GIVEN RECORDS:
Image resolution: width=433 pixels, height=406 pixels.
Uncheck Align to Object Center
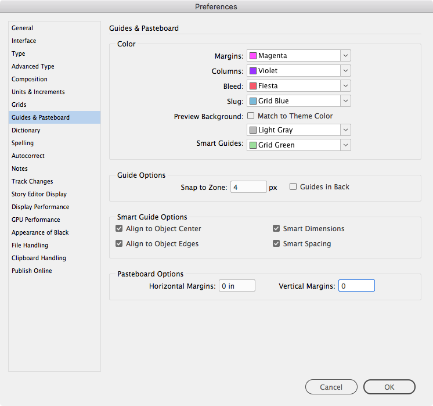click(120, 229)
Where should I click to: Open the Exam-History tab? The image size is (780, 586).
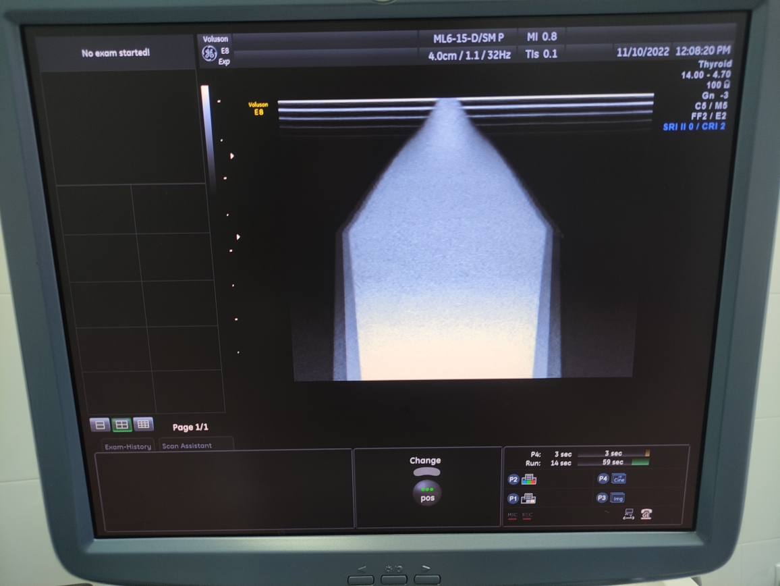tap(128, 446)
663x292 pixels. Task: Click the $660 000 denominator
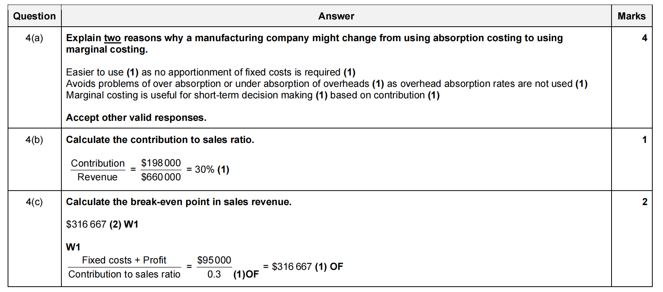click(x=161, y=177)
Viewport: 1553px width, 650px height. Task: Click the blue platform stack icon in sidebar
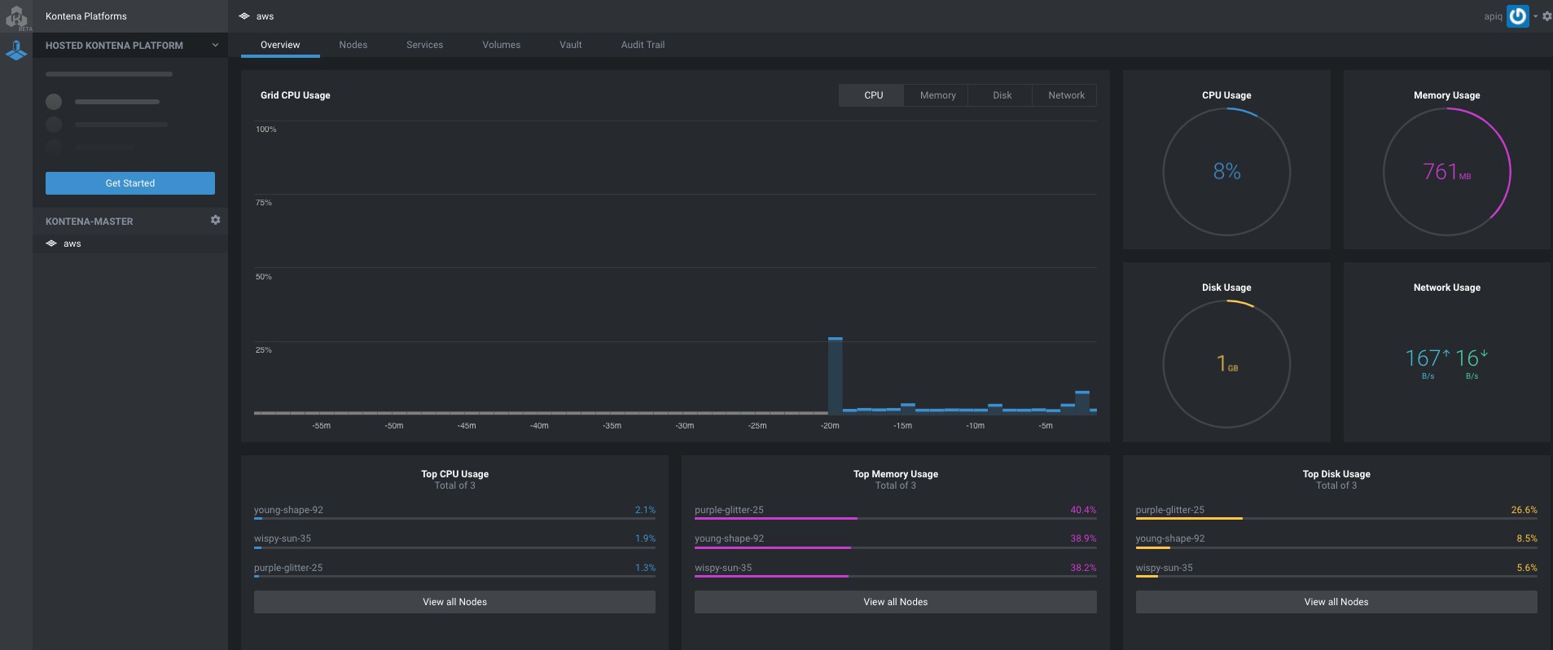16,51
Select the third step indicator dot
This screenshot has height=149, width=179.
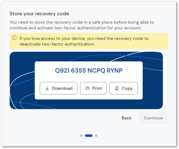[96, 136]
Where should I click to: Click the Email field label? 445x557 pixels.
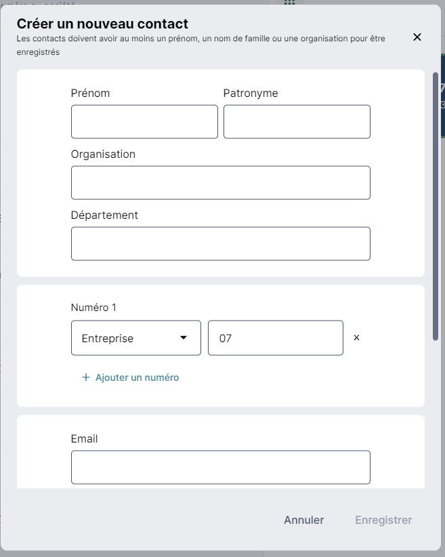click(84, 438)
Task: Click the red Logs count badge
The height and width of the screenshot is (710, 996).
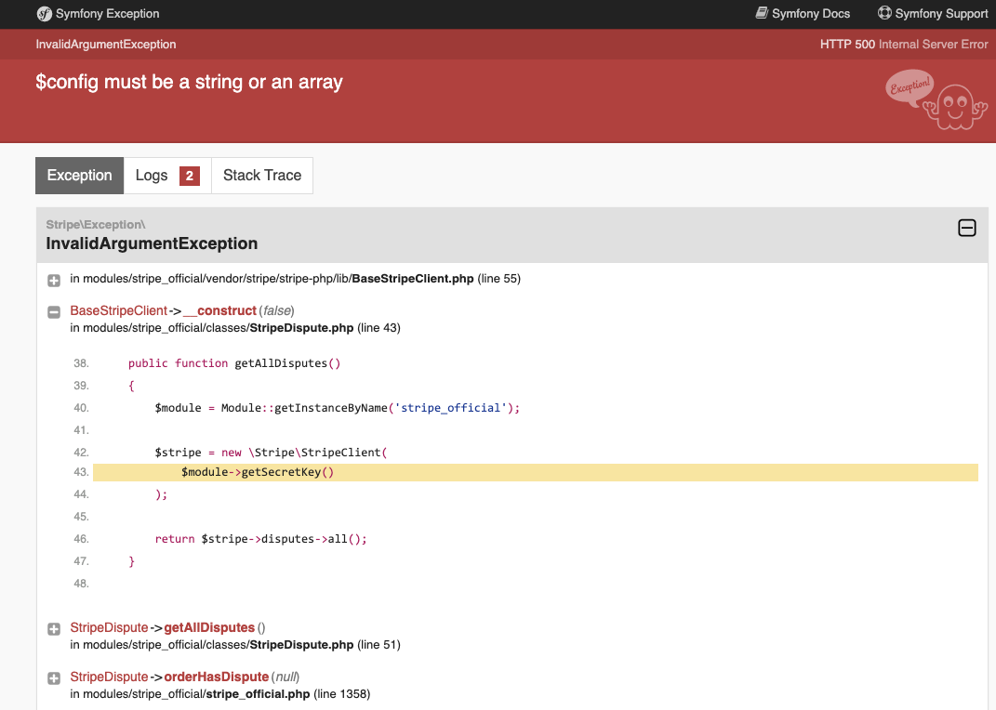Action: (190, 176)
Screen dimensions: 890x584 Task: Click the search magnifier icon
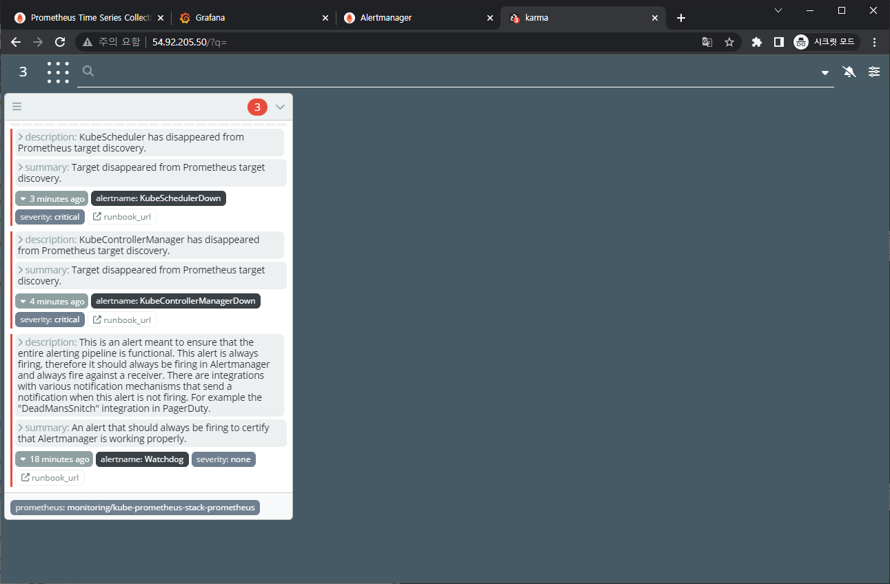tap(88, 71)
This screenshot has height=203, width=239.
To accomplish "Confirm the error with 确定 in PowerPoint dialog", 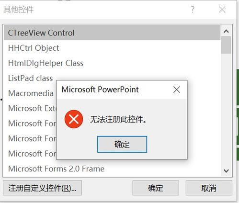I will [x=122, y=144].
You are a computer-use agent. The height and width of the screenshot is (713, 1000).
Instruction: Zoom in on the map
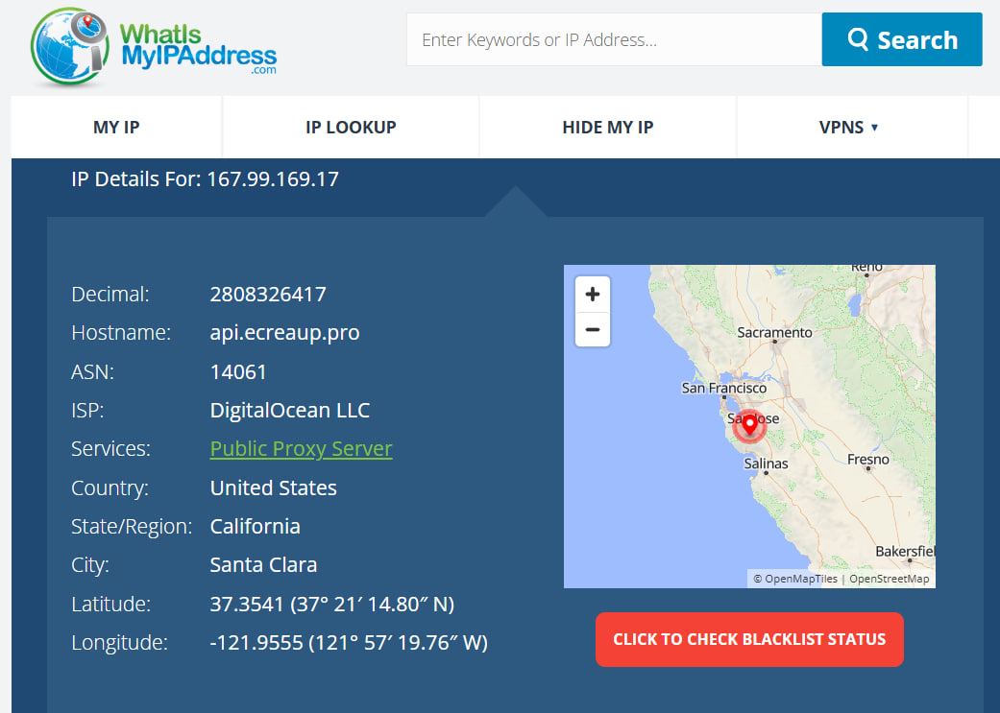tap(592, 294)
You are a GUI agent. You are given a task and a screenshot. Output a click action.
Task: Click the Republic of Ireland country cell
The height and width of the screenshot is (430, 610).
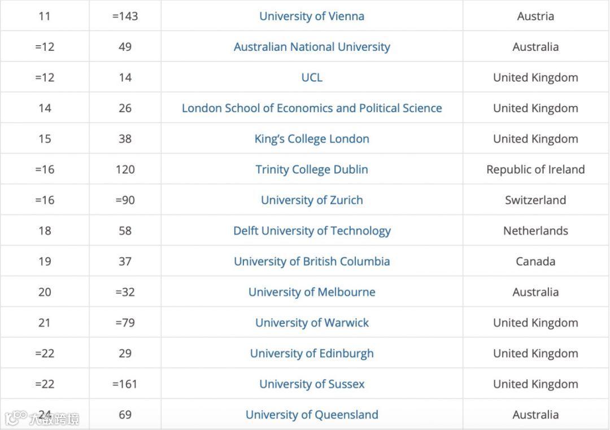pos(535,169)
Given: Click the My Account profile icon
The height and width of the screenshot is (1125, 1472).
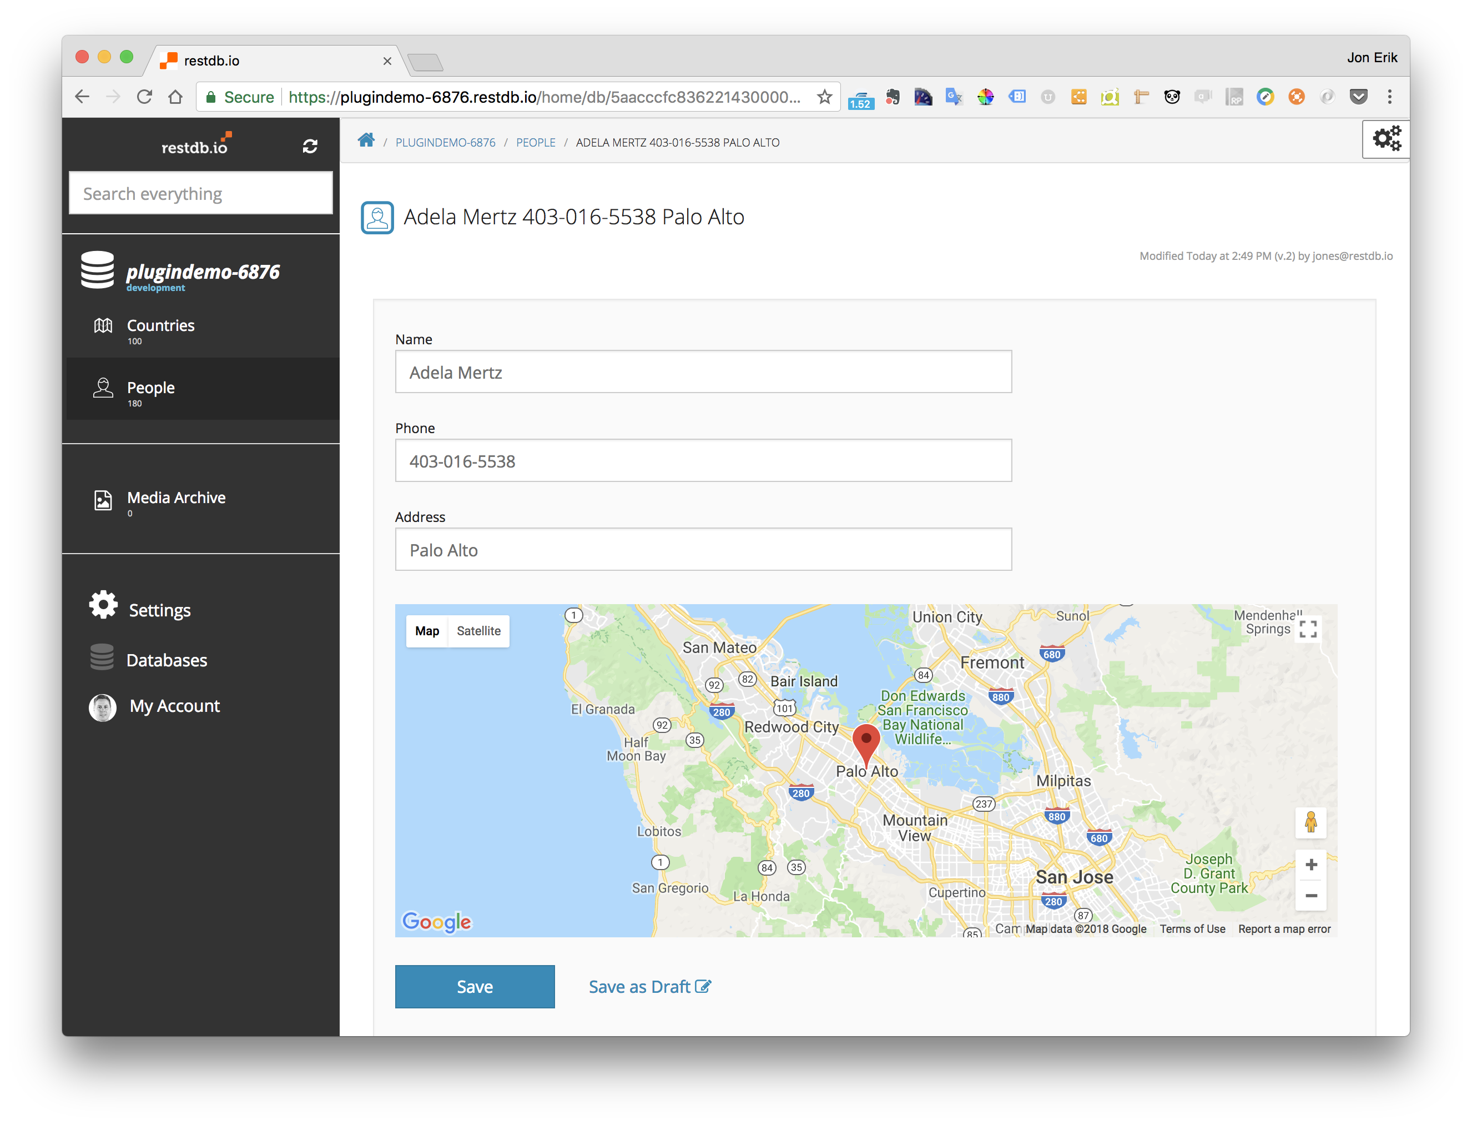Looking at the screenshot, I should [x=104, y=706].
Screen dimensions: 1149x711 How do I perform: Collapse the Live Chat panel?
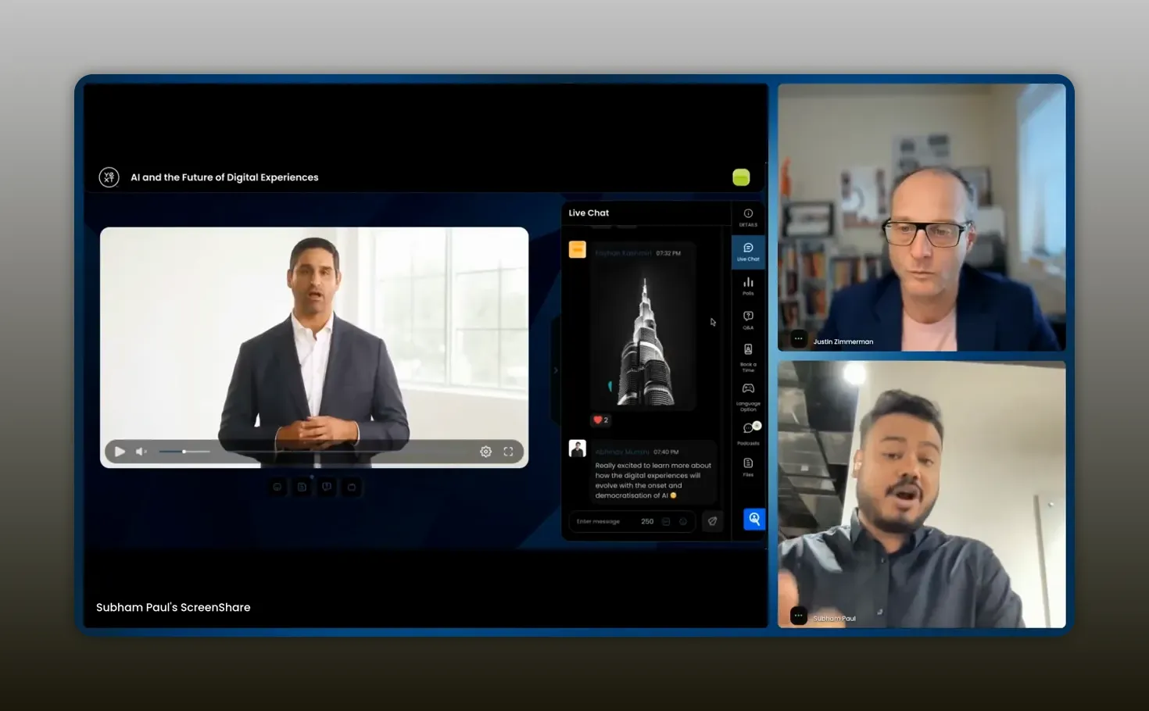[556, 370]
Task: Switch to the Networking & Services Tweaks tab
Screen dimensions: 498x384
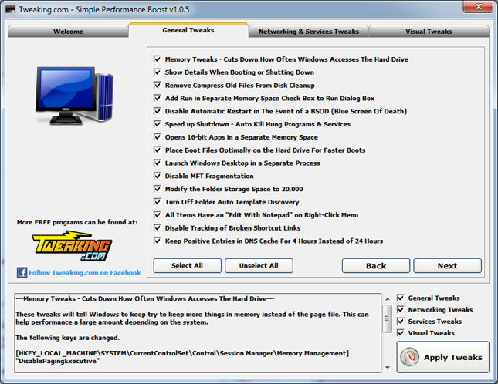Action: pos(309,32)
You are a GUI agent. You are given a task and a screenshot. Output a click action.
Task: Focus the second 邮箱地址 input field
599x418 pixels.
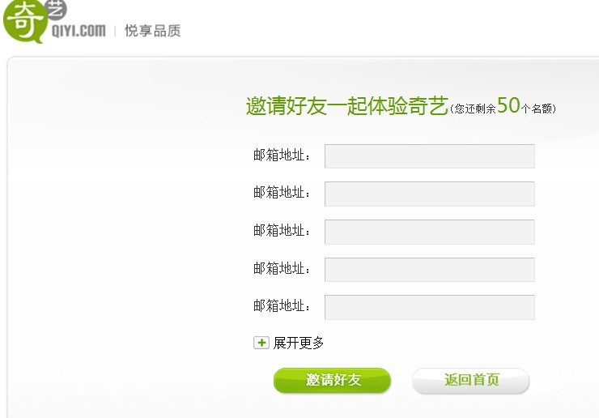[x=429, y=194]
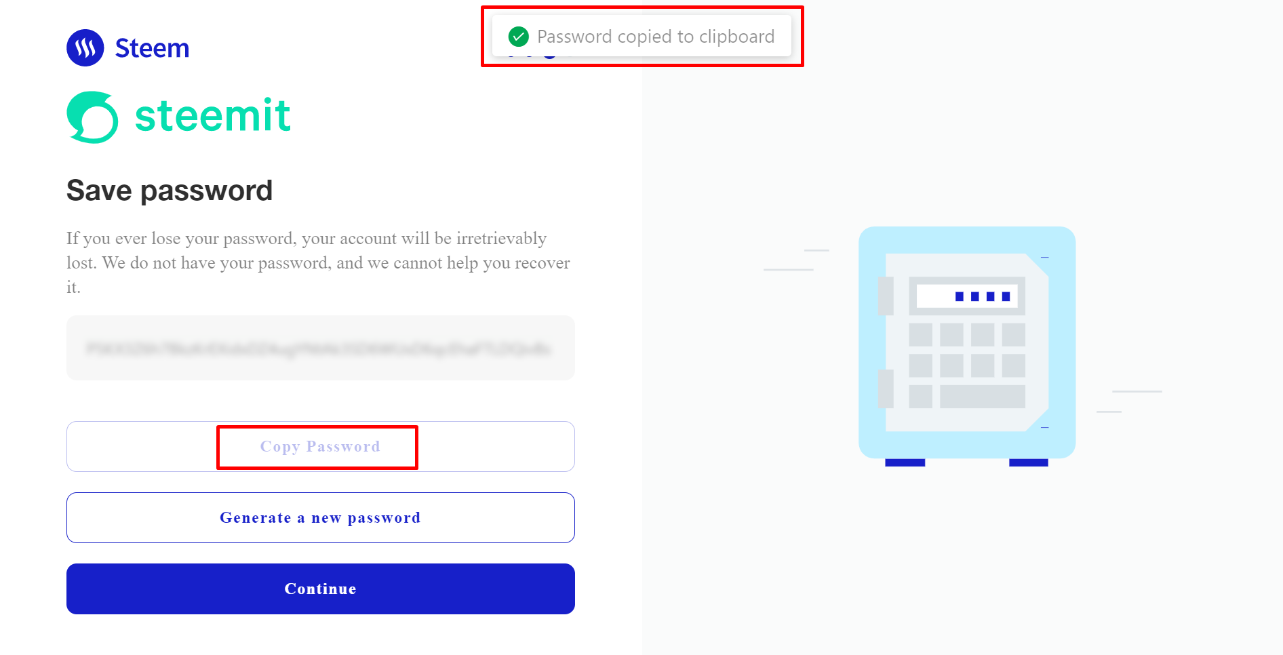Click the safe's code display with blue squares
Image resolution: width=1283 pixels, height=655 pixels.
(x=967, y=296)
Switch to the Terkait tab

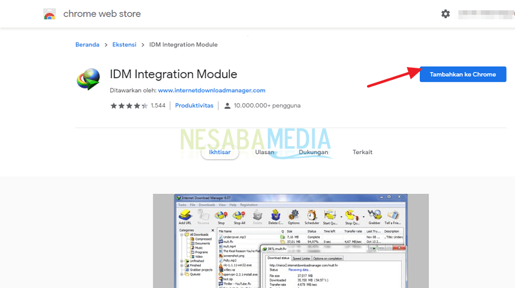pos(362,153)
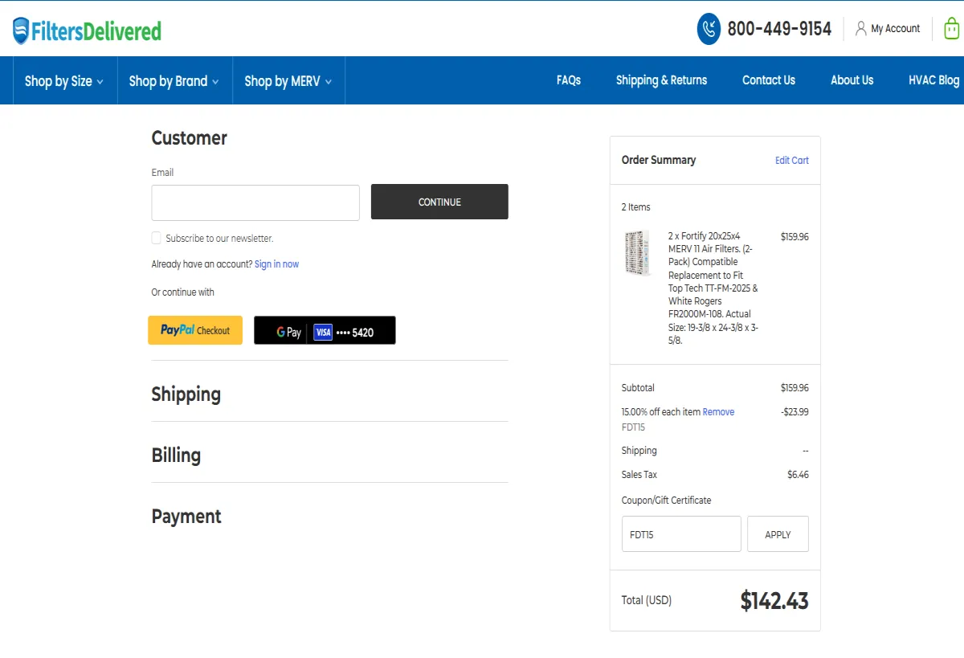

DIRECTIONS: Please transcribe word for word the lines from the one bearing "The height and width of the screenshot is (1125, 1472)." through the last line of the records above, omitting the pictures.

OUTPUT FOR THIS TASK:
The height and width of the screenshot is (1125, 1472).
Looking at the screenshot, I should [x=104, y=706].
Screen dimensions: 1149x711 How do I perform: Collapse the Live Chat panel?
[556, 370]
Task: Switch to the Networking & Services Tweaks tab
Screen dimensions: 498x384
Action: pos(309,32)
You are a GUI agent. You are given a task and a screenshot. Output a click action.
Task: Focus the second 邮箱地址 input field
599x418 pixels.
[x=429, y=194]
Click the safe's code display with blue squares
Image resolution: width=1283 pixels, height=655 pixels.
(x=967, y=296)
Switch to the Terkait tab

pos(362,153)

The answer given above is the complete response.